In 1961, he and biochemist Jacques Monod wondered how germs turn their genes on and off. Specifically, they studied how bacteria increase or decrease the presence of enzymes (active proteins) when conditions change. They concluded that enzyme levels are a factor of genetic expression.

In other words, when conditions change, something tells the DNA, "make more of enzyme X and less of enzyme y".

For instance, if a bacterium was put in chicken soup, it would quickly produce different enzymes than if put in a glass of milk.

Working with Monod on bacteria given dairy to eat, Jacob discovered that specific proteins inside cells affect whether genes for enzymes are expressed or not.

The result was the "repressor model," which goes like this. The bacteria with which they worked routinely produces a protein that represses the production of enzymes digesting lactose. The repressor binds to the DNA at the site of the lactose enzyme gene, preventing the gene from being expressed.

That prevents the production of enzymes that digest lactose. This goes on until the bacteria eats dairy, which contains lactose. The lactose binds to the repressor, which falls off the DNA. The enzyme to digest lactose can then be produced.
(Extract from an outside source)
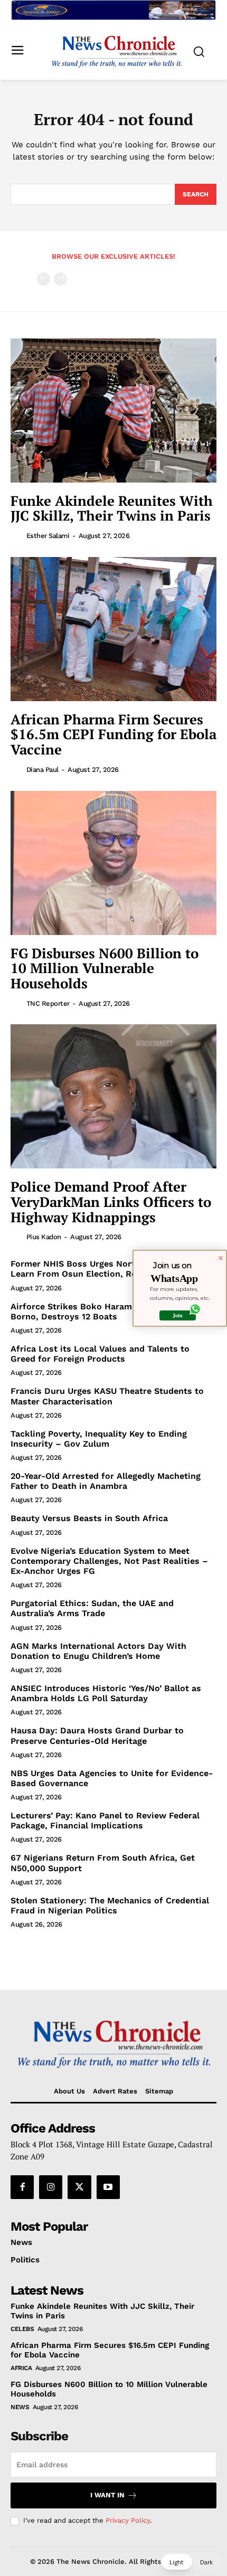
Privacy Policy (128, 2520)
The lactose is digested and the repressor binds back to the DNA, and so on.

The principle of the E. coli, the repressor and the dairy habit was extrapolated to a great many molecular mechanisms, though it proved to be extremely oversimplified in many cases, and birthed the science of molecular biology.

Jacques Monod (left), André Lwoff (center) and François Jacob (right), respond to questions at press conference following their Nobel Prize win, Oct. 14, 1965 at the Institut Pasteur, France.
Sciences et Avenir

The threesome of Jacob, Monod and their colleague at Pasteur, the microbiologist Andre Lwoff, also discovered messenger RNA – the molecule that "reads" DNA and carries the message to the ribosomes that actually build the proteins inside our cells.

In 1965, Jacob shared the Nobel Prize in Physiology or Medicine with Monod and with  Lwoff, for their discovery that cells can switch genetic information on and off.

Having broken ground on genetic expression, Jacob turned his attention to cancer, which also turns out to have substantial genetic causes. He died on April 9, 2013, in Paris.